* [WHAT YOU WILL DO]: Would you please repeat the data that follows, exactly as it reads?

[Stored records]
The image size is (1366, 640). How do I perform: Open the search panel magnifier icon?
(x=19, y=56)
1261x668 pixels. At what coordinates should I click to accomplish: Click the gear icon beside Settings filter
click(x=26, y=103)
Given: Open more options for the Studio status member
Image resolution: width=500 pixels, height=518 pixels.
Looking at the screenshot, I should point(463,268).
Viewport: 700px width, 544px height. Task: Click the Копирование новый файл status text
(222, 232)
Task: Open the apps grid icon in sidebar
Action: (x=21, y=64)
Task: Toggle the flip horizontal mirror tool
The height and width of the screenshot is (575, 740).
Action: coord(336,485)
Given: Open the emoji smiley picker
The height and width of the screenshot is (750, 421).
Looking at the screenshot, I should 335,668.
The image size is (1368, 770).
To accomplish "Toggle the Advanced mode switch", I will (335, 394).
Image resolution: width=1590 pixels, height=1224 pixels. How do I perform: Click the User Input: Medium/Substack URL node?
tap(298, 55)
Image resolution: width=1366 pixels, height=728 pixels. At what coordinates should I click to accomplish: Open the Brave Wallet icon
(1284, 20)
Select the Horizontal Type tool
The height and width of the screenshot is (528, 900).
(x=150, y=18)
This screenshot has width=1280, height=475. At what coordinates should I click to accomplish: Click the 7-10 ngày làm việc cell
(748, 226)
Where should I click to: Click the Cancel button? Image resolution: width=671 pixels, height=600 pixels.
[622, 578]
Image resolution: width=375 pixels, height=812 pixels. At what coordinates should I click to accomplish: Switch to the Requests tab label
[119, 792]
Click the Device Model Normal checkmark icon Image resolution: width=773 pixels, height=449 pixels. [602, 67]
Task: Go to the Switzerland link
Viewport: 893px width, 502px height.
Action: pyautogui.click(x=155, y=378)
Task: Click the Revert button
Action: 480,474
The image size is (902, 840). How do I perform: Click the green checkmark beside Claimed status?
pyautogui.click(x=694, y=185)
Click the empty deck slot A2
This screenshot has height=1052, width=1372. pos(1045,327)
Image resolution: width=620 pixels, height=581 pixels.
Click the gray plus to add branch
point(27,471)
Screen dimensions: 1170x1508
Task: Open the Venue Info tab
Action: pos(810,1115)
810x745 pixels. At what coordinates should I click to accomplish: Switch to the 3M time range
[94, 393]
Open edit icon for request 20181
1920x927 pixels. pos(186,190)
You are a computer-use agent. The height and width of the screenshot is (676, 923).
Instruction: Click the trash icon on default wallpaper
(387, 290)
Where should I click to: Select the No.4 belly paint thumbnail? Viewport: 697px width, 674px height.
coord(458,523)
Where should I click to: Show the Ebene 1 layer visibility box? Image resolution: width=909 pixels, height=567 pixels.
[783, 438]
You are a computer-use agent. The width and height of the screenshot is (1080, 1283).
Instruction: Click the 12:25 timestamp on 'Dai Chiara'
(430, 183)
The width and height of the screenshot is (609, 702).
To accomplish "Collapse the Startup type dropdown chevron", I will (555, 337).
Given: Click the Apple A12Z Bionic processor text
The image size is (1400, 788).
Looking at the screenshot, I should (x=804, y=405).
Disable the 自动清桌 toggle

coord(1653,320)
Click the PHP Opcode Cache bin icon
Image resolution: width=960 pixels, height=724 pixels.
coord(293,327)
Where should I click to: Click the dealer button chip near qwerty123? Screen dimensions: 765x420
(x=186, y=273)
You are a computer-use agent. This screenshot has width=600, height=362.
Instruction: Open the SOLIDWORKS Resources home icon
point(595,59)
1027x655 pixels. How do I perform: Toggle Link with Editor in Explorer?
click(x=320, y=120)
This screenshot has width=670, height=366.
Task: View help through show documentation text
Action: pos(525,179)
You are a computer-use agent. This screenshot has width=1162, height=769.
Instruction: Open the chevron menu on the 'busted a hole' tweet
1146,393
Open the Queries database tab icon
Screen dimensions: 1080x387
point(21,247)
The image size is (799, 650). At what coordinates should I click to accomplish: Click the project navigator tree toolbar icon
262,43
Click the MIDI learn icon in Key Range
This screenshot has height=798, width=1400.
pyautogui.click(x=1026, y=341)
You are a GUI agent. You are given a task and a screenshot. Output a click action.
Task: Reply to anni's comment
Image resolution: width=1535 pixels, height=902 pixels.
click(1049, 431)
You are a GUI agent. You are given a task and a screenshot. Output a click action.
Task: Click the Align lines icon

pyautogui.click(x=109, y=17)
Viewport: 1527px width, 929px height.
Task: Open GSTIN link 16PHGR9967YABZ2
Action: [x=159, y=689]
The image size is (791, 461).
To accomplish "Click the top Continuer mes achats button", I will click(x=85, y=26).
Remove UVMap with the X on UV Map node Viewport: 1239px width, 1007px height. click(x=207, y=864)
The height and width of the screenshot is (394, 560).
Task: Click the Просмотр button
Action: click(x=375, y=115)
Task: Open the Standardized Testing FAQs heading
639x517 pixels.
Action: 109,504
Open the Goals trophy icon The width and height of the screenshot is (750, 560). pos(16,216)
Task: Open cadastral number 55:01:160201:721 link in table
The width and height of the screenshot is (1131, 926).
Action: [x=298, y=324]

* [SOLUTION]:
The image size is (1366, 640). How do I perform: Open the search panel magnifier icon?
(x=19, y=56)
1261x668 pixels. At what coordinates should I click to accomplish: Click the gear icon beside Settings filter
click(x=26, y=103)
Given: Open more options for the Studio status member
Image resolution: width=500 pixels, height=518 pixels.
Looking at the screenshot, I should point(463,268).
Viewport: 700px width, 544px height. Task: Click the Копирование новый файл status text
(222, 232)
Task: Open the apps grid icon in sidebar
Action: (x=21, y=64)
Task: Toggle the flip horizontal mirror tool
The height and width of the screenshot is (575, 740).
Action: coord(336,485)
Given: Open the emoji smiley picker
The height and width of the screenshot is (750, 421).
Looking at the screenshot, I should 335,668.
The image size is (1368, 770).
To accomplish "Toggle the Advanced mode switch", I will (335, 394).
Image resolution: width=1590 pixels, height=1224 pixels. How do I perform: Click the User Input: Medium/Substack URL node?
tap(298, 55)
Image resolution: width=1366 pixels, height=728 pixels. At what coordinates should I click to accomplish: Open the Brave Wallet icon
(1284, 20)
Select the Horizontal Type tool
The height and width of the screenshot is (528, 900).
(x=150, y=18)
This screenshot has width=1280, height=475. At what coordinates should I click to accomplish: Click the 7-10 ngày làm việc cell
(748, 226)
Where should I click to: Click the Cancel button? Image resolution: width=671 pixels, height=600 pixels.
[622, 578]
Image resolution: width=375 pixels, height=812 pixels. At what coordinates should I click to accomplish: Switch to the Requests tab label
[119, 792]
Click the Device Model Normal checkmark icon Image resolution: width=773 pixels, height=449 pixels. [602, 67]
Task: Go to the Switzerland link
Viewport: 893px width, 502px height.
Action: pyautogui.click(x=155, y=378)
Task: Click the Revert button
Action: 480,474
The image size is (902, 840). How do I perform: Click the green checkmark beside Claimed status?
pyautogui.click(x=694, y=185)
Click the empty deck slot A2
This screenshot has height=1052, width=1372. pos(1045,327)
Image resolution: width=620 pixels, height=581 pixels.
Click the gray plus to add branch
point(27,471)
Screen dimensions: 1170x1508
Task: Open the Venue Info tab
Action: pos(810,1115)
810x745 pixels. At what coordinates should I click to accomplish: Switch to the 3M time range
[94, 393]
Open edit icon for request 20181
1920x927 pixels. pos(186,190)
You are a computer-use agent. The height and width of the screenshot is (676, 923).
Instruction: Click the trash icon on default wallpaper
(387, 290)
Where should I click to: Select the No.4 belly paint thumbnail? Viewport: 697px width, 674px height.
coord(458,523)
Where should I click to: Show the Ebene 1 layer visibility box? Image resolution: width=909 pixels, height=567 pixels.
[783, 438]
You are a computer-use agent. The width and height of the screenshot is (1080, 1283).
Instruction: Click the 12:25 timestamp on 'Dai Chiara'
(430, 183)
The width and height of the screenshot is (609, 702).
To accomplish "Collapse the Startup type dropdown chevron", I will (555, 337).
Given: Click the Apple A12Z Bionic processor text
The image size is (1400, 788).
Looking at the screenshot, I should (x=804, y=405).
Disable the 自动清桌 toggle

coord(1653,320)
Click the PHP Opcode Cache bin icon
Image resolution: width=960 pixels, height=724 pixels.
coord(293,327)
Where should I click to: Click the dealer button chip near qwerty123? Screen dimensions: 765x420
(x=186, y=273)
You are a computer-use agent. This screenshot has width=600, height=362.
Instruction: Open the SOLIDWORKS Resources home icon
point(595,59)
1027x655 pixels. How do I perform: Toggle Link with Editor in Explorer?
click(x=320, y=120)
This screenshot has width=670, height=366.
Task: View help through show documentation text
Action: pos(525,179)
You are a computer-use agent. This screenshot has width=1162, height=769.
Instruction: Open the chevron menu on the 'busted a hole' tweet
1146,393
Open the Queries database tab icon
Screen dimensions: 1080x387
point(21,247)
The image size is (799, 650). At what coordinates should I click to accomplish: Click the project navigator tree toolbar icon
262,43
Click the MIDI learn icon in Key Range
This screenshot has height=798, width=1400.
pyautogui.click(x=1026, y=341)
You are a GUI agent. You are given a task and a screenshot. Output a click action.
Task: Reply to anni's comment
Image resolution: width=1535 pixels, height=902 pixels.
click(1049, 431)
You are a GUI agent. You are given a task and a screenshot. Output a click action.
Task: Click the Align lines icon

pyautogui.click(x=109, y=17)
Viewport: 1527px width, 929px height.
Task: Open GSTIN link 16PHGR9967YABZ2
Action: [x=159, y=689]
The image size is (791, 461).
To accomplish "Click the top Continuer mes achats button", I will click(x=85, y=26).
Remove UVMap with the X on UV Map node Viewport: 1239px width, 1007px height. click(x=207, y=864)
The height and width of the screenshot is (394, 560).
Task: Click the Просмотр button
Action: click(x=375, y=115)
Task: Open the Standardized Testing FAQs heading
639x517 pixels.
Action: 109,504
Open the Goals trophy icon The width and height of the screenshot is (750, 560). pos(16,216)
Task: Open cadastral number 55:01:160201:721 link in table
The width and height of the screenshot is (1131, 926).
Action: [x=298, y=324]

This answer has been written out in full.